The order of December 4, 1973, is attacked on the ground that insufficient notice of hearing was given. The motion noticing a hearing for 1:30 P.M., November 21, 1973, was filed November 20, 1973, and served late in the afternoon of that day. On November 21, 1973, all parties appeared. Hearings were held and two Board witnesses were examined on that day. Counsel for the unions requested the right to recall these witnesses. The request was granted, but the right to recall the witnesses was not exercised. Thereafter hearings were held on November 26, 27, 28, and December 3 and 4, 1973. There is no indication that the parties were not fully aware of the issues or were in any way deprived of a full opportunity to explore the issues of fact or be heard on the issues of law. Under these circumstances appellants were not deprived of due process. The initial notice was shorter than the five days mentioned in Fed.R.Civ.P. 6(d), and if the court erred in failing to enter a formal order shortening the time, the error was harmless.

The order of December 4, 1973, is affirmed.
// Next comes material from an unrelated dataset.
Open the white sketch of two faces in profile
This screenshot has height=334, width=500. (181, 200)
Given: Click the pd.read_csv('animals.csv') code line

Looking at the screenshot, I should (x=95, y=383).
THE ORDER OF MARCH 26, 1974

On March 26, 1974, after an evidentiary hearing, the court entered an order imposing fines against Local 888 and Labor Council in the amounts of $43,000.00 and $7,000.00 respectively. (These fines were the aggregates of the $5,000.00 fine plus $1,000.00 for each of the further violations 38 additional violations by Local 888 and two by Labor Council.) Of these amounts the sums of $33,000.00 and $5,000.00 respectively were suspended, and it was ordered that the amounts of $10,000.00 and $2,000.00 be paid within 30 days.

We consider the order of March 26, 1974, as distinguished from the order of November 6, 1973, to be a final order and appealable. The fines assessed were ordered to be paid within 30 days without any permission to otherwise purge the contempt. See New York Telephone Co. v. Communications Workers of America, supra.

The order of March 26, 1974, is attacked on several grounds. Underlying these attacks is the assertion that the order was criminal rather than civil in nature. The order of November 6, 1973, originally adjudicating the contempt, assessed a $5,000.00 fine and a $1,000.00 fine for each further violation, but provided that the contempt might be purged. A condition of the purge was that there be no further violations of the order of September 26, 1973.

The appellants were in a sense punished for conduct occurring prior to the time of the entry of the order assessing the fines. But the fines for future violations had been ordered and fixed in an amount on November 6, 1973, and the court, in assessing the amount of $43,000.00 against Local 888 and $7,000.00 against Labor Council, did no more than apply to the violations it found the fines which had been previously fixed.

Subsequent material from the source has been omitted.